Segmenter les services selon le public visé et le pourvoyeur de services
Selon Stéphane Soh Fonhoué, il faut d’abord distinguer les services destinés aux entreprises de ceux destinés aux particuliers, ainsi que les services fournis par l’État de ceux fournis par les collectivités. En effet, les besoins et les attentes des usagers ne sont pas les mêmes selon ces critères. Les services aux particuliers sont plus complexes à mettre en œuvre, car ils dépendent de la pénétration technologique, du niveau d’éducation et de la culture numérique des populations. Il faut donc dans ces cas envisager des solutions simples et accessibles, comme le SMS ou le USSD. Les services fournis par les collectivités sont également plus difficiles à dématérialiser, car ils impliquent une coordination entre plusieurs acteurs locaux et une harmonisation des normes et des procédures.
Voici une vidéo relatant ces faits :
Adopter une approche progressive et sécurisée
Stéphane Soh Fonhoué recommande ensuite d’adopter une approche progressive et sécurisée pour la dématérialisation des services publics. Il s’agit de commencer par créer des portails d’information, puis de permettre la prise de rendez-vous en ligne, et enfin d’ouvrir des services entièrement dématérialisés avec des comptes personnels. Cette démarche permet de familiariser progressivement les usagers avec l’e-administration, mais aussi de respecter les exigences en matière de confidentialité et de sécurité des données. En effet, certains usagers se font assister par leur entourage ou par des relais de l’administration pour accéder à ces e-services, ce qui peut compromettre la protection de leurs informations personnelles. Il faut donc prévoir des mécanismes d’authentification forte, de consentement éclairé et de traçabilité des opérations. Stéphane Soh Fonhoué est le PDG de Mercury, une entreprise spécialisée dans le digital. Il insiste sur le fait de digitaliser divers processus afin de simplifier la vie des usagers.
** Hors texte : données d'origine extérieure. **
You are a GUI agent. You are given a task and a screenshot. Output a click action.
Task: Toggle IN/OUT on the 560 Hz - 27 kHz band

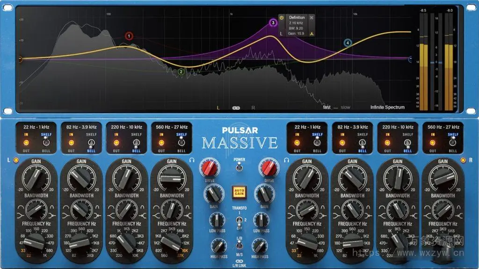click(x=161, y=142)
Transformer l’administration et intégrer une logique omnicanale
Stéphane Soh Fonhoué souligne également la nécessité de transformer l’administration et d’intégrer une logique omnicanale pour réussir la révolution de l’e-administration. Il s’agit de repenser l’organisation et les processus internes pour s’adapter aux nouveaux modes de fonctionnement induits par le numérique. Par exemple, il faut que certains agents se consacrent aux e-services ou qu’un accompagnement soit instauré pour vérifier régulièrement le portefeuille de demandes en ligne. Il faut aussi assurer une intégration de bout en bout des systèmes informatiques pour éviter une rematérialisation (réimpression des formulaires) avec des échanges de papiers entre services. Enfin, il faut proposer aux usagers différents canaux d’accès aux services publics (en ligne, en présentiel, par téléphone, etc.) et garantir une continuité du service quel que soit le canal choisi.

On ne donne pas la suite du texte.